Oregon Man With Parkinson’s Disease Seeks to Expand State’s Physician-Assisted Suicide Law
SALEM, Ore. — An Oregon man who has Parkinson’s disease and memory loss is seeking to expand the state’s physician-assisted suicide law as he believes that current allowances limited to terminally ill patients with six months or less to live exclude some residents who would prefer to end their lives before their condition becomes that advanced.
Bruce Yelle of Florence, who founded the organization End Choices, has been working with legislators in an effort to broaden the “Death With Dignity Act,” passed in 1997.
“Human rights [are] the right to life, liberty and the pursuit of happiness. We believe it is a human right to make choices right up to the end of our lives,” he told local television station KEZI, wearing a shirt that reads, “My life, my death, my choice.”
“These new laws that we’re putting out, [and] that we’re hoping for, are going to expand it and make a lot more people qualified so they don’t need to suffer until the end of life,” Yelle stated.
One of the several bills that have been presented this legislative session, House Bill 2903, introduced by Rep. Paul Evans, D-Monmouth, would widen the current legal definition of terminal illness to state,”‘Terminal disease’ includes a degenerative condition that will, at some point in the future, be the cause of the patient’s death.”
Yelle, 65, says that he believes this expansion is necessary because those who live with Parkinson’s disease, for example, can live for years with the condition while their mental faculties and quality of life declines.
The now-retired construction worker was diagnosed with the disease seven years ago, and moved from California to Oregon to be able to utilize the physician-assisted suicide option as the offering was not legal in California at the time.
Oregon is most known for the 2014 Brittany Maynard case, a woman with Glioblastoma multiforme who likewise moved from California to Oregon to end her life.
“[The six month requirement] leaves out too many people that have ALS, MS, Parkinson’s that have been suffering for years, that really don’t want to keep on going anymore,” Yelle told the outlet.
According to the End Choices website, a rally was held at the state capitol on Monday. However, he also acknowledges that there is little support for the effort.

Provided data -
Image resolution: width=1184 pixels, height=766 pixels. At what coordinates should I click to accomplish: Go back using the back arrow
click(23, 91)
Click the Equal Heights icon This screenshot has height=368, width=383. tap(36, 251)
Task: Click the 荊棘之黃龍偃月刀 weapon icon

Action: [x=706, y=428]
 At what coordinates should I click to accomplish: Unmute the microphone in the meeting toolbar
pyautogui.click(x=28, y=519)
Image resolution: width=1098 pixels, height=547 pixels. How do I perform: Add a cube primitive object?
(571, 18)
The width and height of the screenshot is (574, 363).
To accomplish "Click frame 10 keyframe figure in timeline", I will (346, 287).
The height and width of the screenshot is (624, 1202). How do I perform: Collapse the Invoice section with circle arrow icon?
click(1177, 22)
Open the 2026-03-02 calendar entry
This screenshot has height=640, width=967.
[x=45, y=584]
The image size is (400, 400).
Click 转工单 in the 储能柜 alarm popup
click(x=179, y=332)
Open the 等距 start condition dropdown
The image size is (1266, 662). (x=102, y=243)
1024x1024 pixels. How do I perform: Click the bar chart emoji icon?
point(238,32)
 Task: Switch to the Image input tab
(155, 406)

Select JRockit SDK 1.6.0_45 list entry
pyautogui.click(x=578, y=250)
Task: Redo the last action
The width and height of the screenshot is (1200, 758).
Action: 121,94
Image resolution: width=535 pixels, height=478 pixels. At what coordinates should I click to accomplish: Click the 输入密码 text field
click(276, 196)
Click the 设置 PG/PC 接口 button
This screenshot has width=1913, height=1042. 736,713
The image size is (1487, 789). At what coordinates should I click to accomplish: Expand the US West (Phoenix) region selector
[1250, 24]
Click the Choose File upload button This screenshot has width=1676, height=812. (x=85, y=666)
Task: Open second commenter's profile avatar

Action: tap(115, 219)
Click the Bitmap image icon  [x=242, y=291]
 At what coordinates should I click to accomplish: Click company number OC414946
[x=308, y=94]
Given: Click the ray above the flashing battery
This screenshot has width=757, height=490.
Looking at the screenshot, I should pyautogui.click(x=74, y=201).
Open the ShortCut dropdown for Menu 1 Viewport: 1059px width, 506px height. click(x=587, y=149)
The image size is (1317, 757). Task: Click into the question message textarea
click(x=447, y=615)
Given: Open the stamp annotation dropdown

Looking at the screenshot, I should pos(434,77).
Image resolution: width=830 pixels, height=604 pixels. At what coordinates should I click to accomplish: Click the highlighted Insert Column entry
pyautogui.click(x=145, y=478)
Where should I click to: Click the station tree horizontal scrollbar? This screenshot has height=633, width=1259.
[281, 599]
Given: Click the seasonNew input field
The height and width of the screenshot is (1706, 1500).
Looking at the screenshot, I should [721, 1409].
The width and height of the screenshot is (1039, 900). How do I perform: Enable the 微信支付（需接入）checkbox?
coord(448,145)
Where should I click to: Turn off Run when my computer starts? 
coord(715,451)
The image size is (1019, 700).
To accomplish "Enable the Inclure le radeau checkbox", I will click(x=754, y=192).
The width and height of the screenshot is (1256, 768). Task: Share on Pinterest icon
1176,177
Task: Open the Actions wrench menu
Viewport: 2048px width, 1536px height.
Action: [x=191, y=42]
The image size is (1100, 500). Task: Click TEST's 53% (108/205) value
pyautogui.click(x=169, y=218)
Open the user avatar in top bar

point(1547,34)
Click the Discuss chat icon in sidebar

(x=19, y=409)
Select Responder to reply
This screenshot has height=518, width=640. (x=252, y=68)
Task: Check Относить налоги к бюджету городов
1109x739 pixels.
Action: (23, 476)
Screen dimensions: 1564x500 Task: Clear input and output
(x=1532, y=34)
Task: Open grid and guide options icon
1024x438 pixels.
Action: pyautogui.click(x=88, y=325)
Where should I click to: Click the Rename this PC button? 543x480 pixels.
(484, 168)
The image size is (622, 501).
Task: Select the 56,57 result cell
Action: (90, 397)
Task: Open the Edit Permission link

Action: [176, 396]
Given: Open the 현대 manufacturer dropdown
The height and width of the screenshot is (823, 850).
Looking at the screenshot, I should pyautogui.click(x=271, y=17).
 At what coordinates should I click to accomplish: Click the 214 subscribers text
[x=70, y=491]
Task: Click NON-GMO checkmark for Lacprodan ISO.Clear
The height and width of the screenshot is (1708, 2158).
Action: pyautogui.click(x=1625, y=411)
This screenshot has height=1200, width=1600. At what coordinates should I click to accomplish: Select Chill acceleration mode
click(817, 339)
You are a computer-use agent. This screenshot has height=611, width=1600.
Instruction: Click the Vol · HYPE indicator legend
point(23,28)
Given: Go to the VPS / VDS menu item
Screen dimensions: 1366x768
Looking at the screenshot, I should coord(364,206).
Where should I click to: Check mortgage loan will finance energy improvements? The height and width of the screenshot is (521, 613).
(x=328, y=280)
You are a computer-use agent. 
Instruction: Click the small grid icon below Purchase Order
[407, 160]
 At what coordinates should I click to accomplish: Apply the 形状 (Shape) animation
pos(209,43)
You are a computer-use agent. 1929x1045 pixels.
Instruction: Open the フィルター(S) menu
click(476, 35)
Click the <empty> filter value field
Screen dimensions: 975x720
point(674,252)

Check your understanding -
- a) From the Oregon assisted-suicide article, quote the passage that begins at the words "The now-retired construction" and stops after "end her life.".
- b) According to the Oregon assisted-suicide article, who introduced House Bill 2903?
- c) Carry on the article about Bruce Yelle's effort to expand Oregon's assisted-suicide law, picking up after its final sentence.
The items have no connection to the article about Oregon's assisted-suicide law.

Answers provided -
- a)
The now-retired construction worker was diagnosed with the disease seven years ago, and moved from California to Oregon to be able to utilize the physician-assisted suicide option as the offering was not legal in California at the time.
Oregon is most known for the 2014 Brittany Maynard case, a woman with Glioblastoma multiforme who likewise moved from California to Oregon to end her life.

- b) Rep. Paul Evans, D-Monmouth.

- c)
“[T]he question I ask — because I get 99 percent of people saying no — is, ‘Do you want to live with dementia?’ That’s what it comes down to,” Yelle told KEZI.
He also explains on his website that it seems the bills will not progress this year due to the lack of interest.
“The first and most modest of the bills, House Bill 2217, recently had a hearing before the House Committee on Health Care. Because I was the only one who testified in favor of House Bill 2217, with many testifying against the bill, the chairman of the committee has decided there is not enough interest to bring the other bills forward,” Yelle writes.
“So, as of right now, House Bill 2309, known as Brittney’s Bill, and House Bill 2232 are not even scheduled for a hearing.”
As previously reported, a number of states have considered, or are still considering, physician-assisted suicide bills this legislative season, including Arkansas, Connecticut, Nevada, New York, Maryland, New Jersey and Rhode Island. While efforts in Arkansas and Maryland failed, a bill to legalize the practice was passed by the New Jersey legislature and is expected to be signed into law.
Psalm 31:15 says, “My times are in Thy hand.” Job 14:5 also teaches that man’s “days are determined” and “the number of his months are with Thee.” Ecclesiastes 3:2 similarly says that there is “[a] time to be born, and a time to die,” and Hebrews 9:27 outlines that “it is appointed unto men once to die, but after this the judgment.”